Written exercise> Switch "logo" to "banner" in the material, starting with the line with "Where should I" and going on through the end of the material, and give those lines again with nothing else changed. Leave the pictures out of your answer.

**********

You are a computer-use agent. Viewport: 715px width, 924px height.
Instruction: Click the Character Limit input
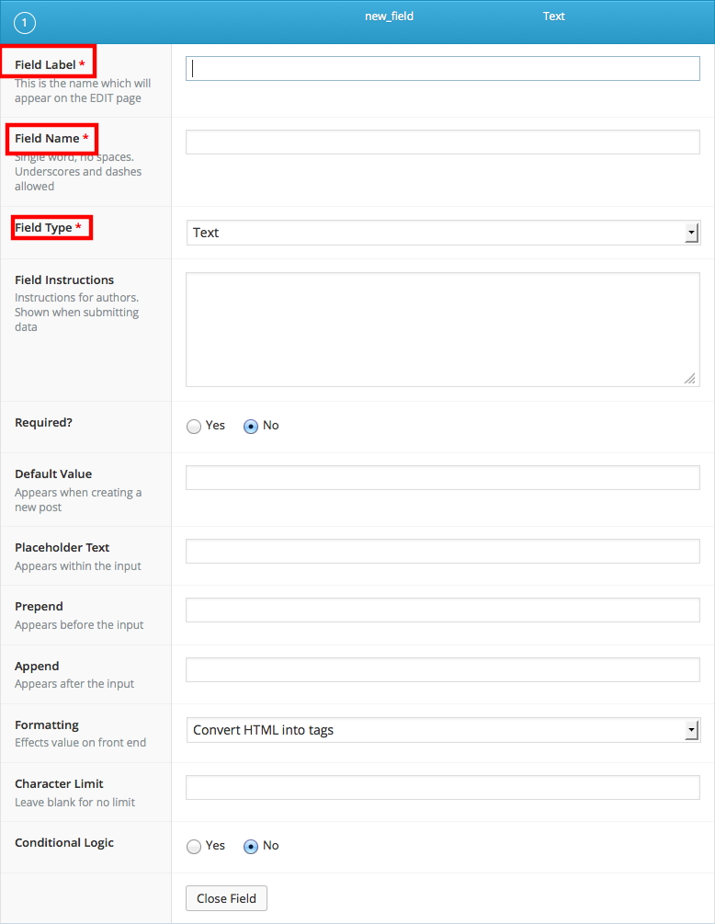(x=442, y=788)
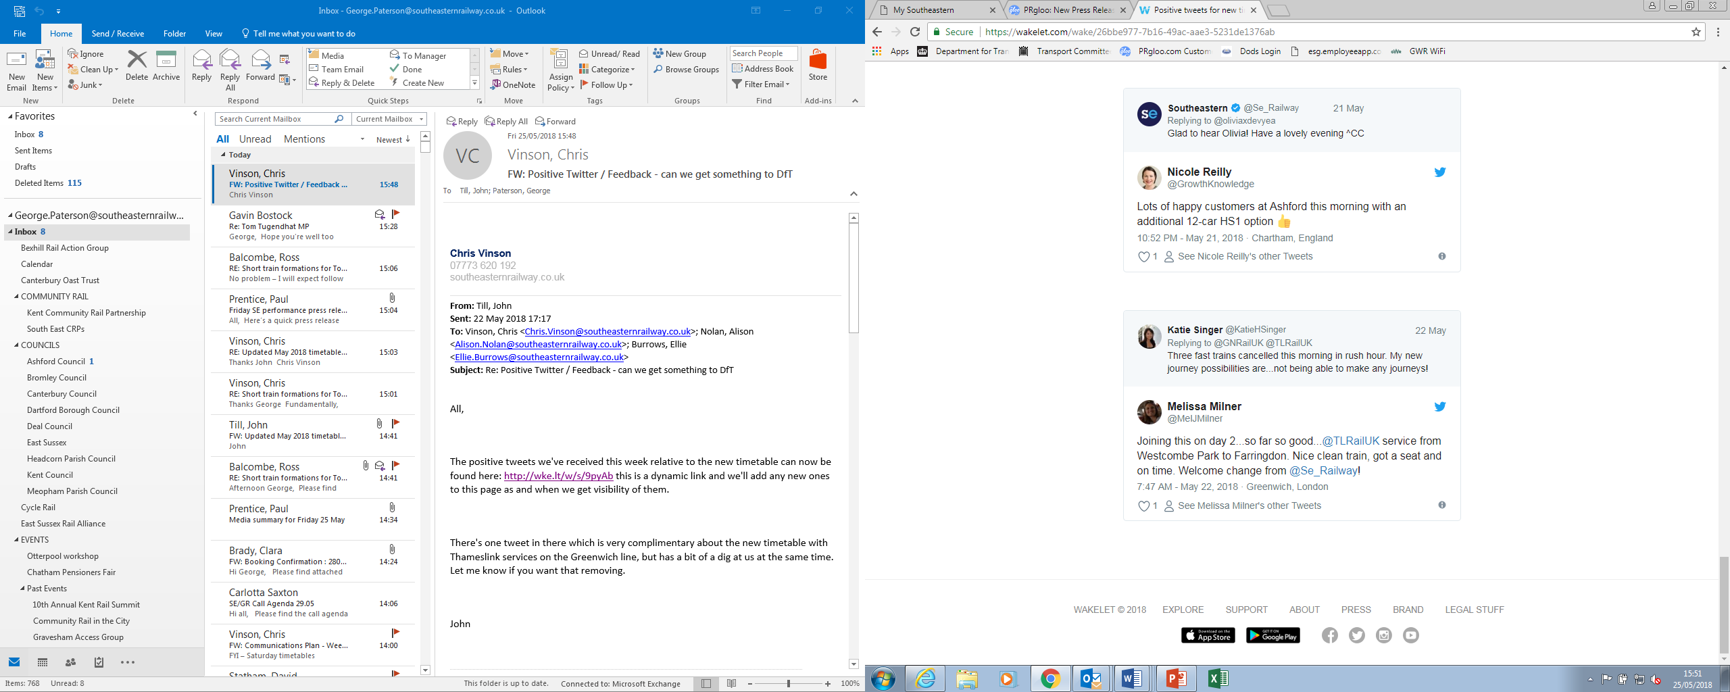Click the Delete icon in the ribbon
1730x692 pixels.
point(137,66)
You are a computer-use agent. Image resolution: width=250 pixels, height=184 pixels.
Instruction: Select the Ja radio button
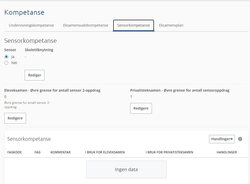(x=6, y=57)
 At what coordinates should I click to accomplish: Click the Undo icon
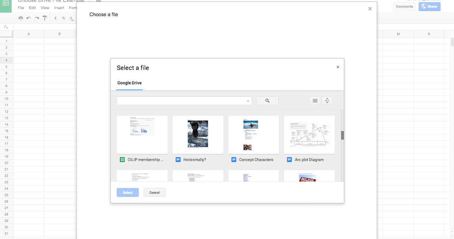point(29,18)
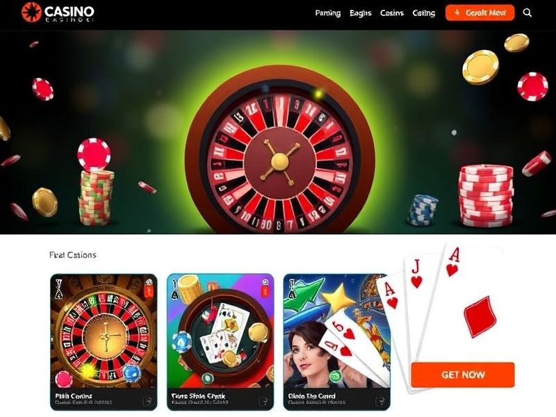Click the arrow icon inside the orange header button
Image resolution: width=556 pixels, height=417 pixels.
click(x=457, y=13)
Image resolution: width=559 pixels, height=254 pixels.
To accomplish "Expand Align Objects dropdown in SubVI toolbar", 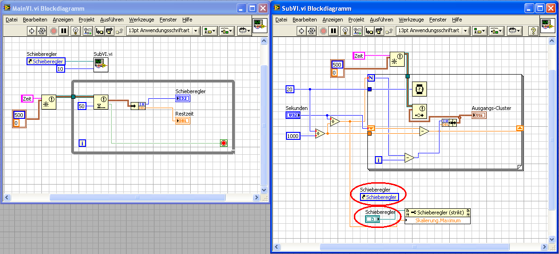I will point(479,31).
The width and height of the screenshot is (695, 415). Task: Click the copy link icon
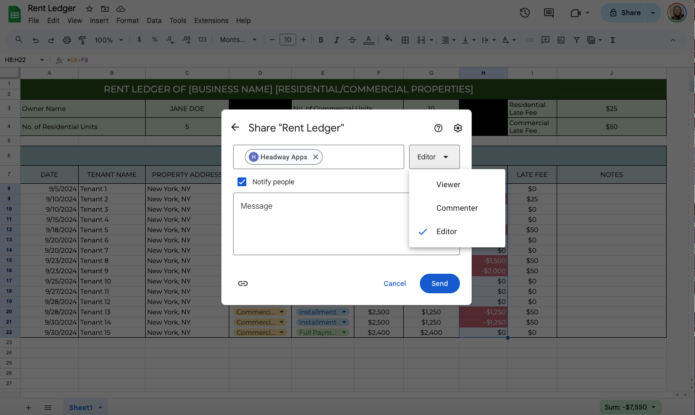pyautogui.click(x=243, y=284)
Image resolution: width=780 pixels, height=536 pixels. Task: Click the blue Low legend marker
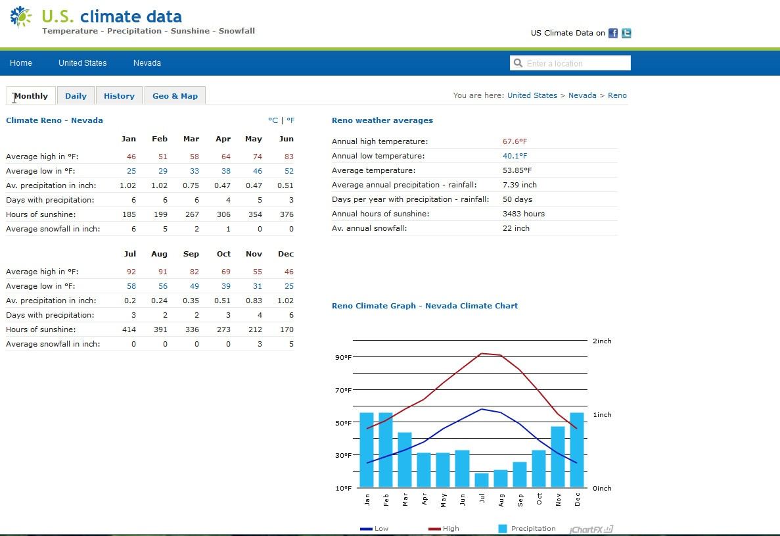tap(366, 529)
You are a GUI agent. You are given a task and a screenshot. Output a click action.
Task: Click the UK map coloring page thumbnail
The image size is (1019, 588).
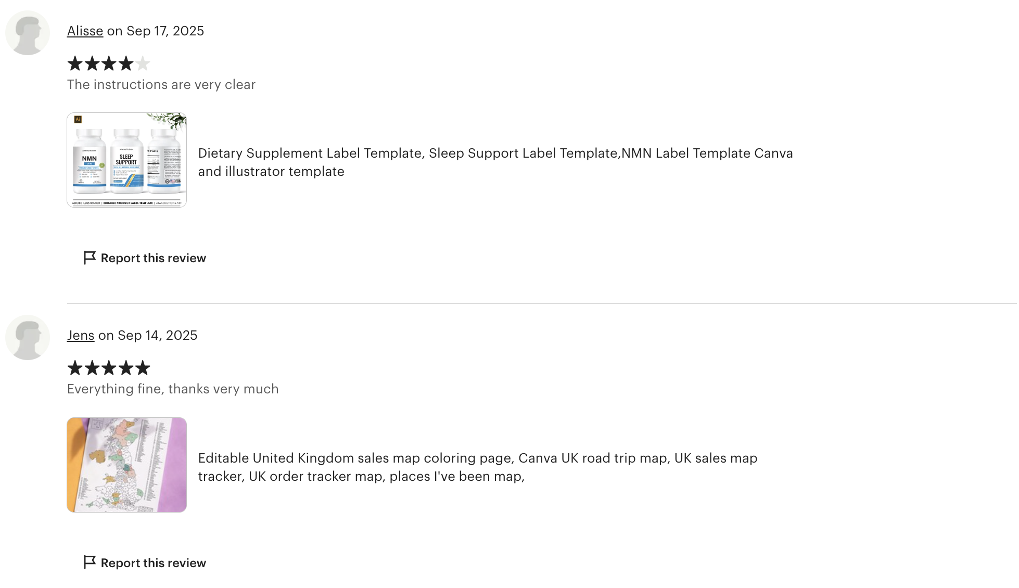(126, 465)
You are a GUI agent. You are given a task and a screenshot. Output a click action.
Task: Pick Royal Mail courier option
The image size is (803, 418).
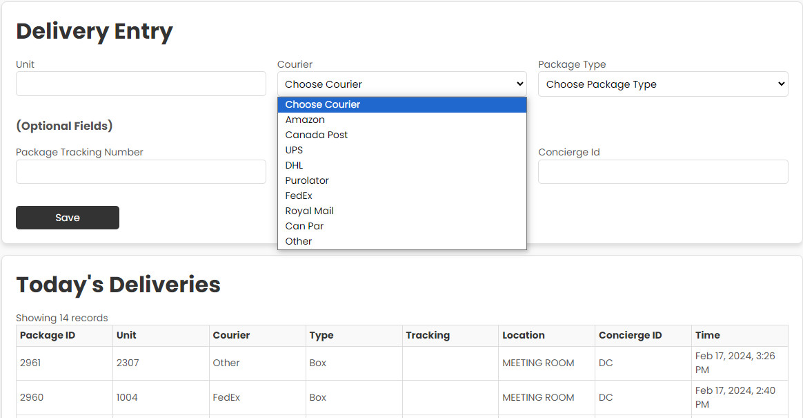coord(309,211)
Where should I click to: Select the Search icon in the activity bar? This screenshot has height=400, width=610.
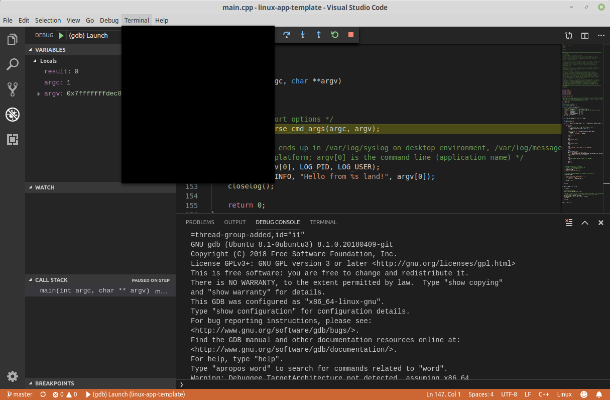coord(12,64)
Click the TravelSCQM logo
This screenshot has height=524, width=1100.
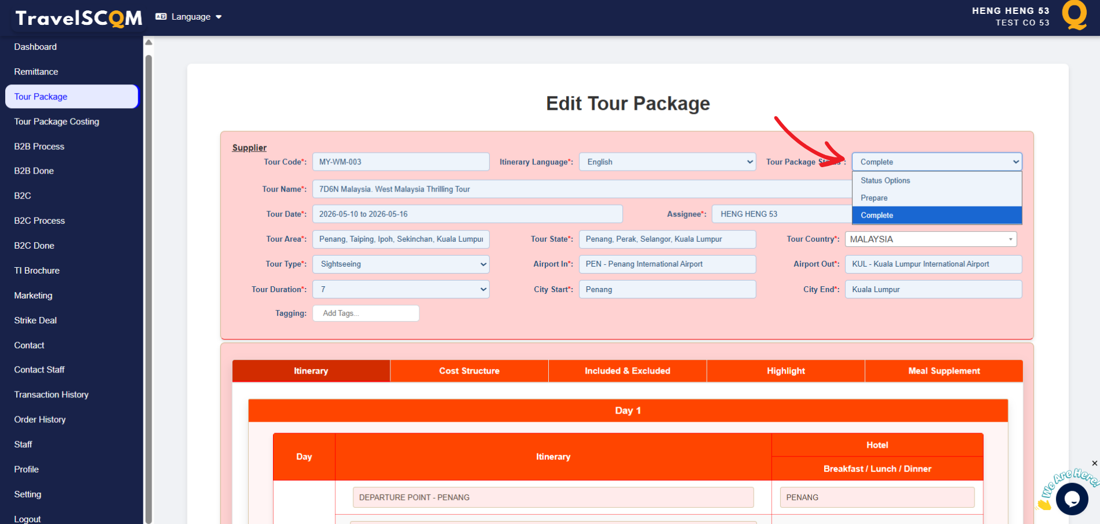[x=79, y=18]
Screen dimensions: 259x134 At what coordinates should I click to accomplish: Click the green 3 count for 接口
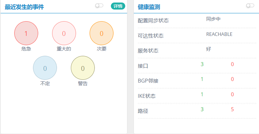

**********

Completed exercise>
Where should I click to: Select the Search icon in the activity bar? This screenshot has height=400, width=610.
coord(12,64)
Click the TravelSCQM banner
This screenshot has height=524, width=1100.
[x=79, y=18]
Screen dimensions: 259x134 At what coordinates should I click to accomplish: Click the green 3 count for 接口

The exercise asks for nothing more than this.